Sans vouloir synthétiser les nombreux enseignements du lourd travail mené, on relèvera notamment que :

  • S’agissant du FPIC, le recensement des critères adoptés par 53 ensembles intercommunaux ayant choisi un mode de répartition dérogatoire fait ressortir l’utilisation de 29 critères de répartition, dont 17 utilisés une seule fois (i.e. par une seule collectivité).
  • Concernant la DSC (laquelle s’élève à 782 M€, soit l’équivalent de 6% des dépenses de fonctionnement des EPCI concernés), les indicateurs choisis pour l’éligibilité ou la répartition de la DSC sont nombreux, avec le recensement de 58 critères, dont 30 utilisés une seule fois. « Les pratiques locales sont ainsi variées, malgré l’utilisation fréquente de certains indicateurs (population, revenu, potentiel financier, potentiel fiscal, effort fiscal ou encore les logements sociaux). Par ailleurs, les critères de charges sont plus souvent privilégiés, ceux-ci étant utilisés dans 51% des cas ».

 
D’où une interrogation sur la variété des indicateurs mis en œuvre, que relève l’étude. Elle traduit tout d’abord une volonté de prise en compte très poussée des spécificités territoriales.

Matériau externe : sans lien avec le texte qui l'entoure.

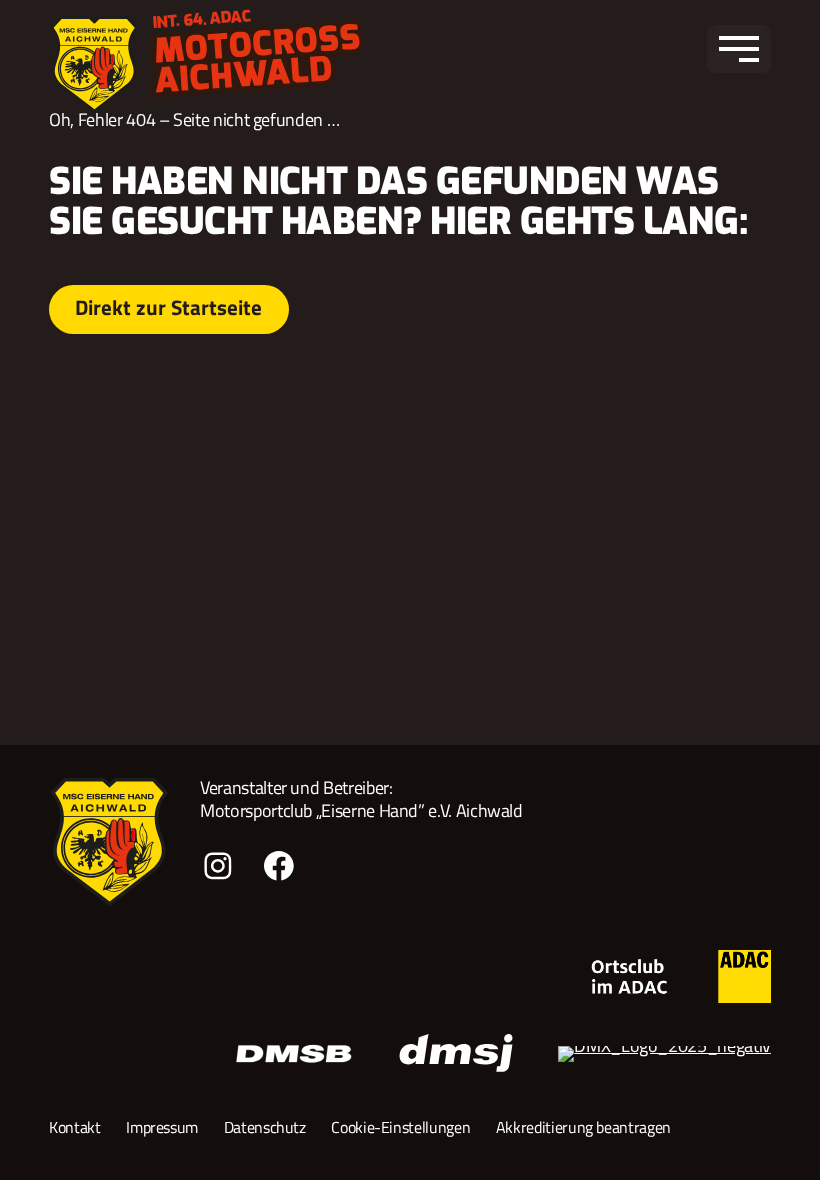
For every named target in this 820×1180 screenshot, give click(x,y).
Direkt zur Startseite (168, 307)
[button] (739, 49)
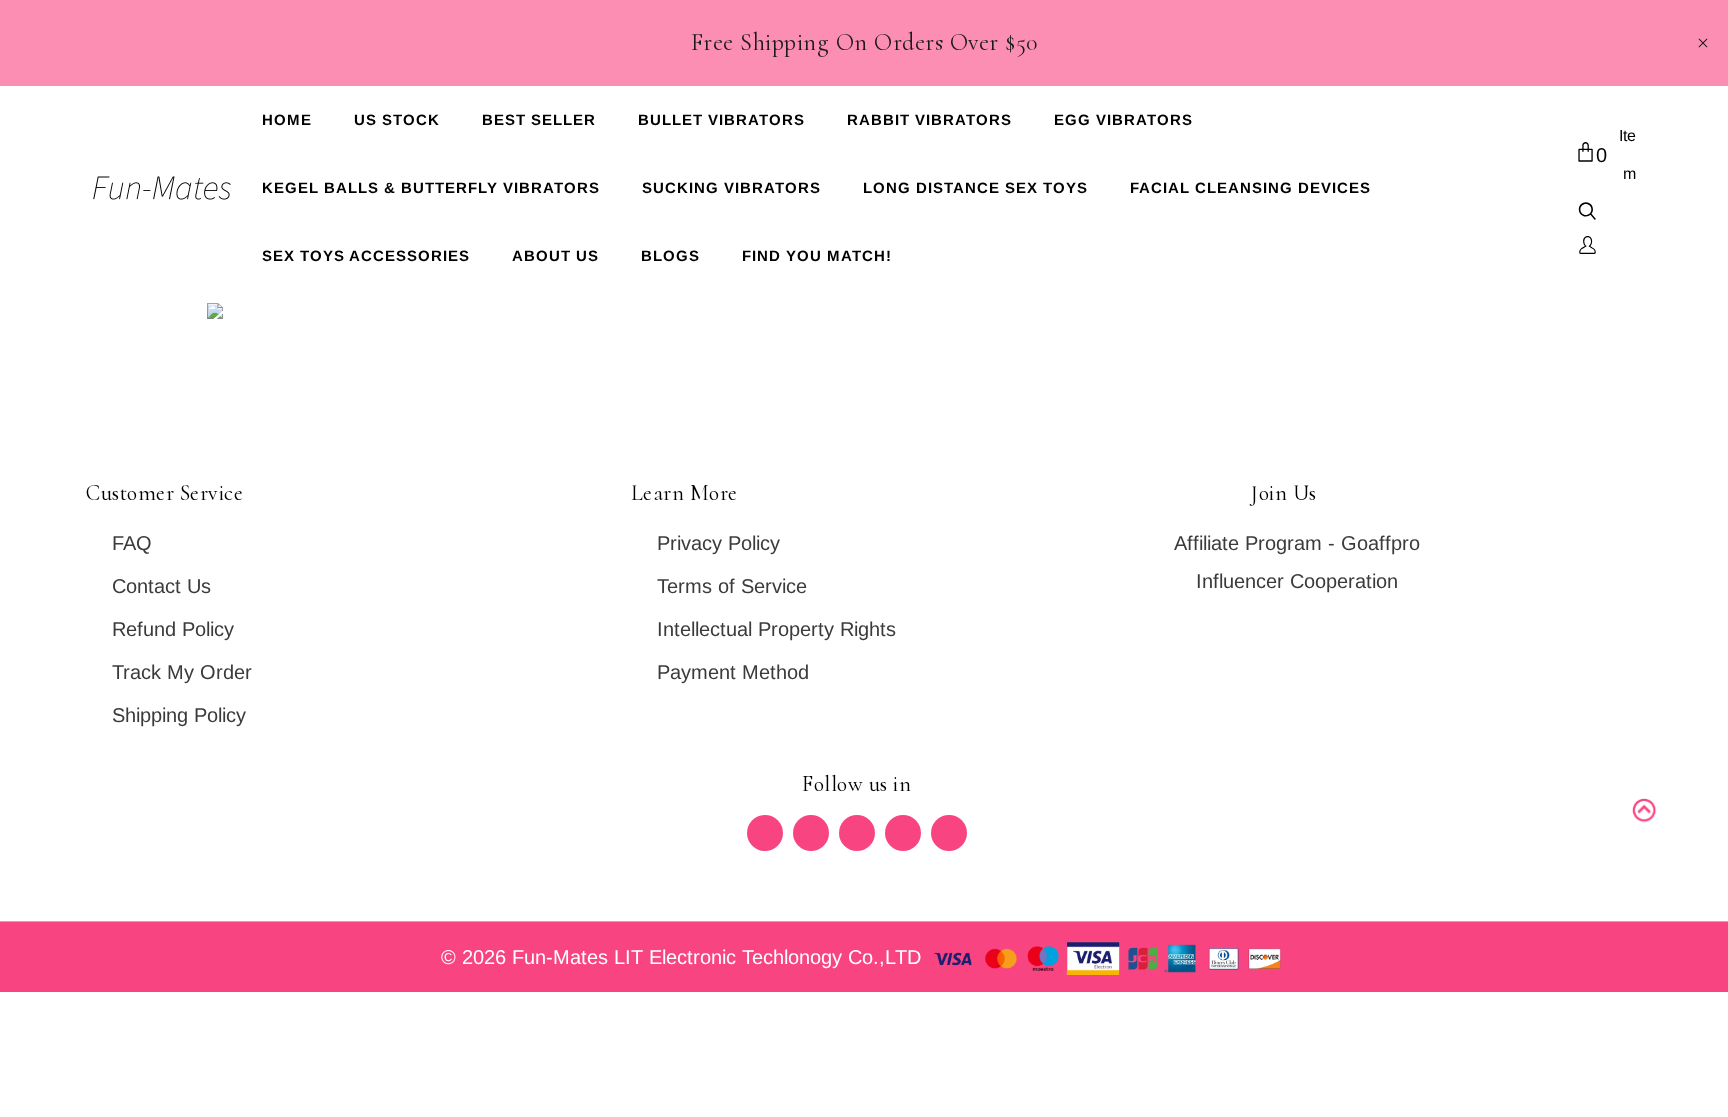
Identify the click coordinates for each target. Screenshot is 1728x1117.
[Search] (1587, 214)
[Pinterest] (857, 833)
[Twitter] (765, 833)
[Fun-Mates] (161, 186)
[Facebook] (811, 833)
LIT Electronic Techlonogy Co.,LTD (770, 957)
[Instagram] (903, 833)
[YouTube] (949, 833)
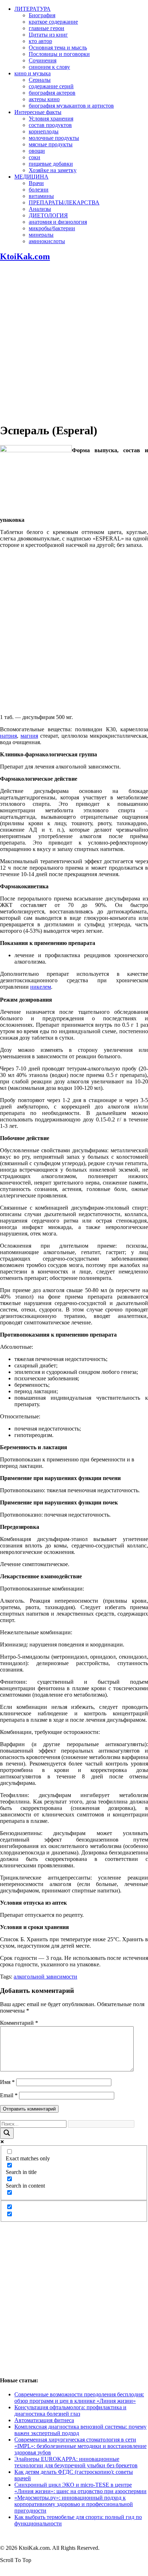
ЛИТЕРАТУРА (32, 9)
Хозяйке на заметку (53, 170)
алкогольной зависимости (45, 1977)
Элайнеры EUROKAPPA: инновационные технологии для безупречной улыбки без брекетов (76, 2462)
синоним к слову (49, 67)
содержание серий (51, 86)
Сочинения (42, 60)
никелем (40, 987)
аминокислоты (47, 241)
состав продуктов (50, 125)
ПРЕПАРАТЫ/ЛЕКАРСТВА (64, 202)
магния (29, 736)
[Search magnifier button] (7, 2133)
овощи (37, 151)
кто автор (40, 41)
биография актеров (52, 93)
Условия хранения (51, 118)
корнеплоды (44, 131)
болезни (38, 189)
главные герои (46, 28)
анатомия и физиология (58, 222)
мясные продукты (51, 144)
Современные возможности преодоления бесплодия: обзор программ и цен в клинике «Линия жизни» (79, 2397)
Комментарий (19, 2023)
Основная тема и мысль (58, 47)
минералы (41, 235)
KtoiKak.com (25, 256)
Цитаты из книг (48, 35)
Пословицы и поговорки (59, 54)
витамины (41, 196)
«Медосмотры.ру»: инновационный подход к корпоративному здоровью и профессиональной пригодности (73, 2504)
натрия (8, 736)
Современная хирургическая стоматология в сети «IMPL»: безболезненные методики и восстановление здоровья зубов (80, 2446)
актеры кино (44, 99)
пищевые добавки (51, 164)
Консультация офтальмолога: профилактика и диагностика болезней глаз (70, 2410)
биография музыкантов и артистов (71, 106)
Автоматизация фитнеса (44, 2420)
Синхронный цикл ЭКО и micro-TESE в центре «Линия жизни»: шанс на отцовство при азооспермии (80, 2488)
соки (34, 157)
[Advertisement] (74, 342)
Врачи (36, 183)
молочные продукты (54, 138)
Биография (42, 15)
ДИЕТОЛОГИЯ (48, 215)
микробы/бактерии (52, 228)
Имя (7, 2082)
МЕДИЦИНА (31, 177)
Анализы (40, 209)
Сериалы (40, 80)
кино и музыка (32, 73)
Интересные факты (37, 112)
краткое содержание (53, 22)
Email (9, 2095)
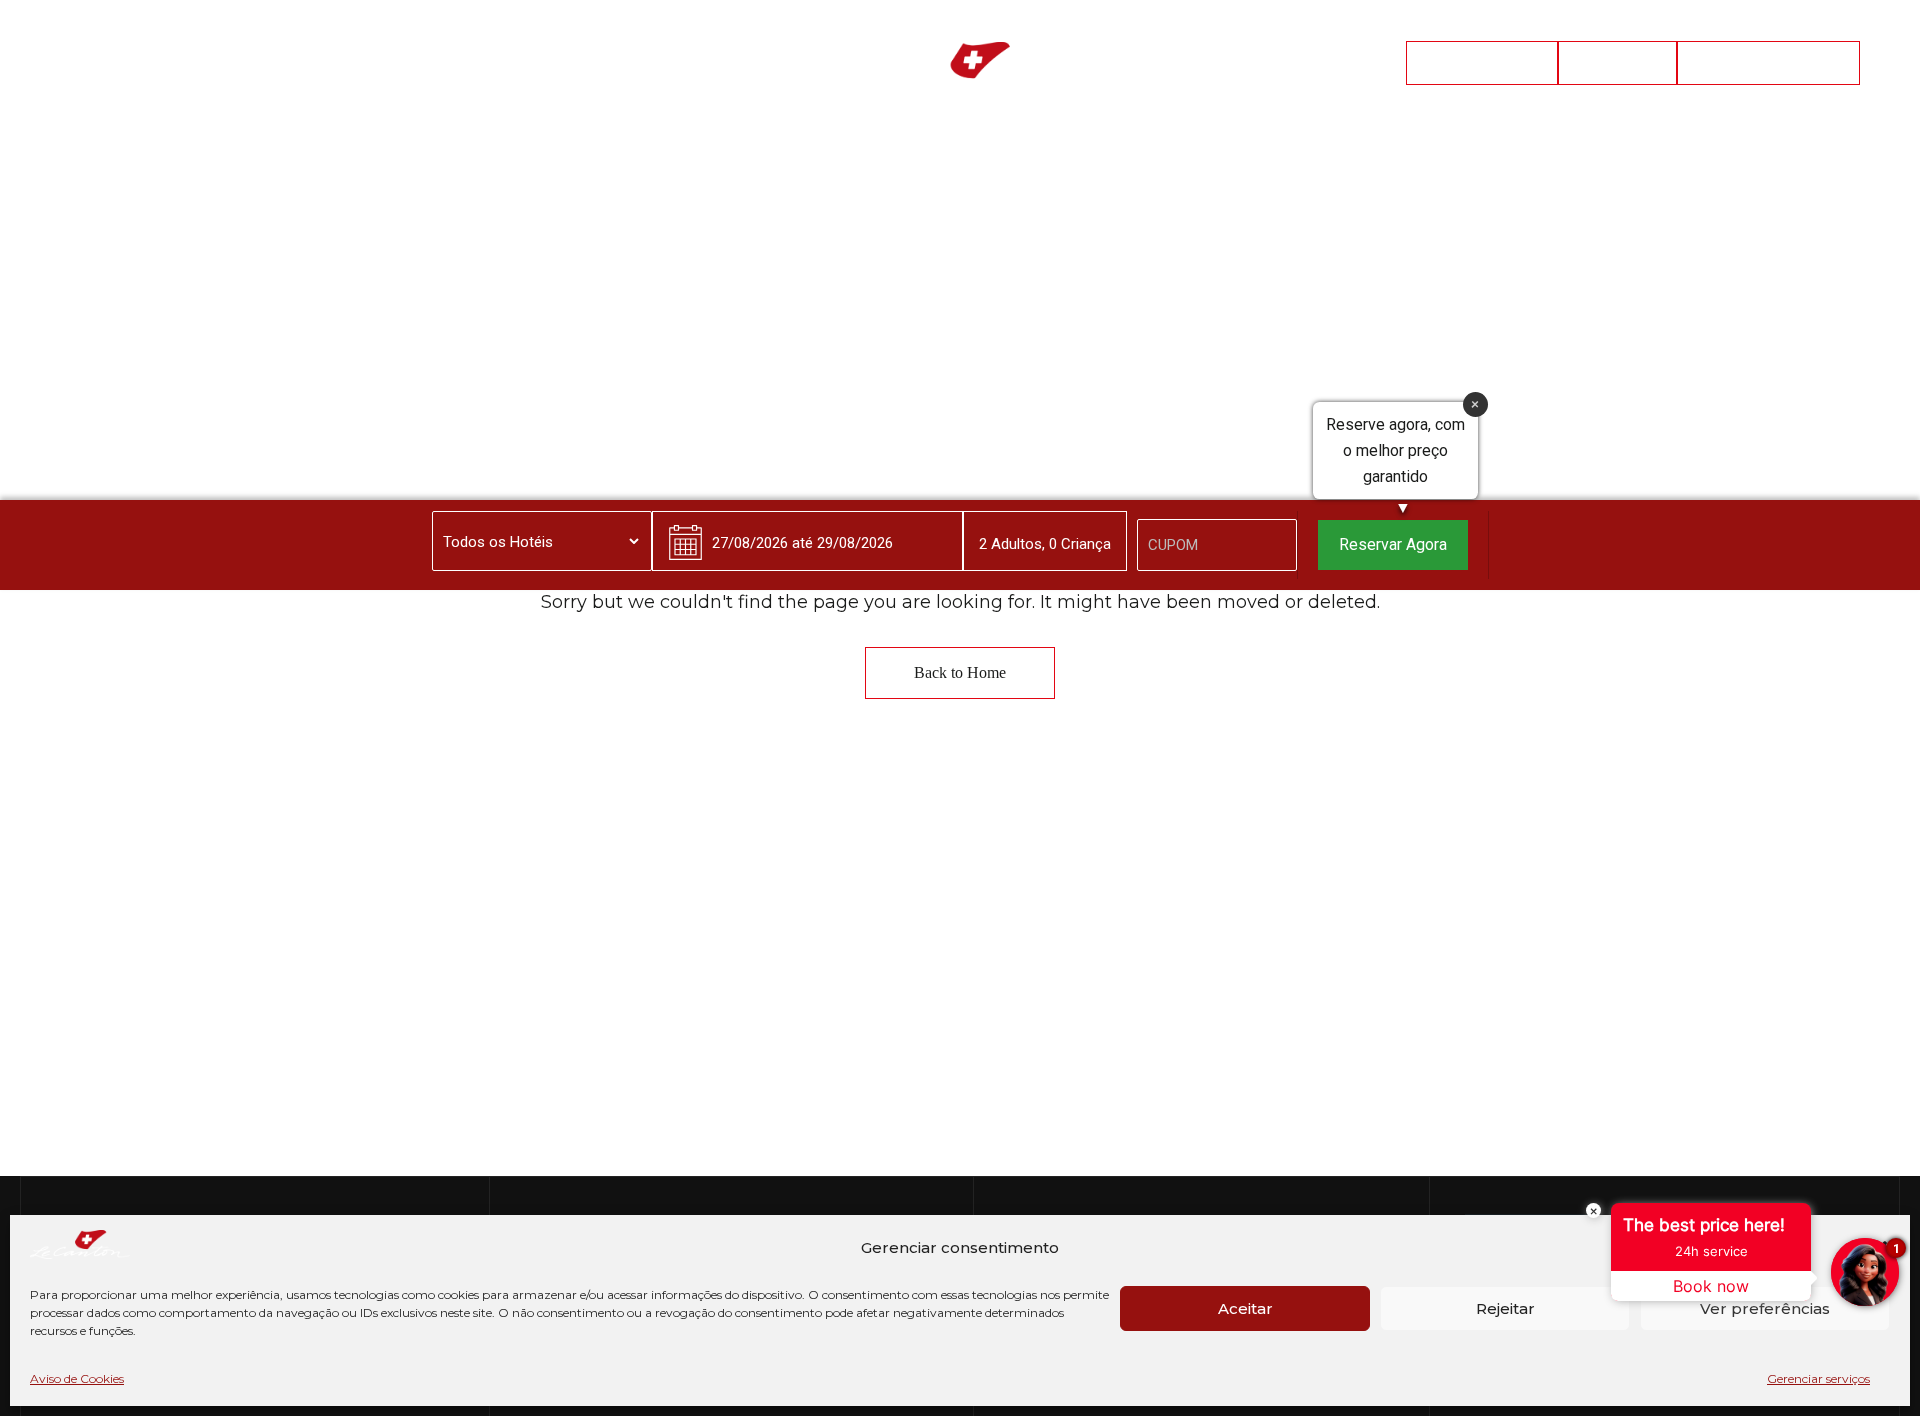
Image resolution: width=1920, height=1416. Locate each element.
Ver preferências (1765, 1308)
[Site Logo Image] (960, 69)
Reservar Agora (1393, 544)
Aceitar (1245, 1308)
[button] (1482, 63)
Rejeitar (1505, 1308)
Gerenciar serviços (1818, 1378)
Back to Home (960, 672)
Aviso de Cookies (77, 1378)
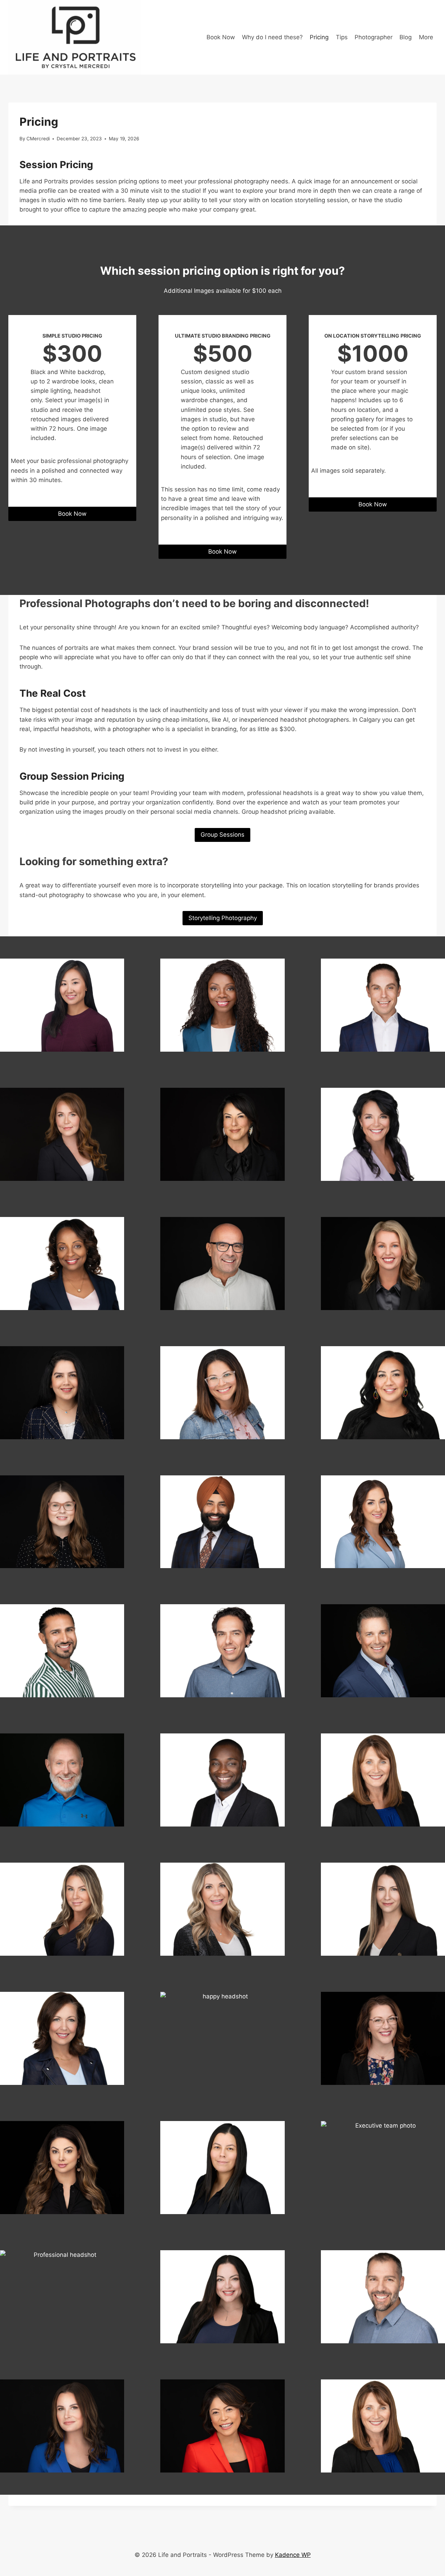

En effet, pour répondre à certains objectifs politiques, les mécanismes nationaux sont muets par manque de séries de variables qui soient fiabilisées au niveau national. Il est dès lors légitime que les collectivités se mobilisent pour bâtir des jeux de variables fondées sur des données locales, qui sont utilisées dans des mécanismes infra nationaux de péréquation.
 
Ce souci de s’approprier localement les indicateurs découle également du fait que la pertinence de ceux-ci ne peut s’apprécier de façon absolue, mais au regard de leur adaptation à des territoires qui sont par nature diversifiés (denses/peu denses, touristiques ou non, etc.).
 
Surtout, elle reflète l’idée que la péréquation co-construite localement est généralement mieux acceptée, et donc plus durable, que la péréquation nationale, subie, complexe, et pas toujours adaptée aux réalités locales. C’est d’ailleurs une des motivations qui a conduit le gouvernement à opportunément proposer, à l’article 78 du PLF (alinéas 71 à 80), une simplification du cadre législatif permettant de mettre en place la « DGF territorialisée » (ou « DGF locale »), laquelle vise à permettre à l’EPCI de proposer aux communes de répartir la DGF des communes (potentiellement dotation forfaitaire + DNP + DSU + DSR) différemment de la répartition de droit commun.
 
A signaler également, s’agissant des travaux de l’OFGL, la récente mise en ligne d’une présentation audio-visuelle très pédagogique de la nouvelle architecture de ressources induite par la suppression de la taxe d’habitation.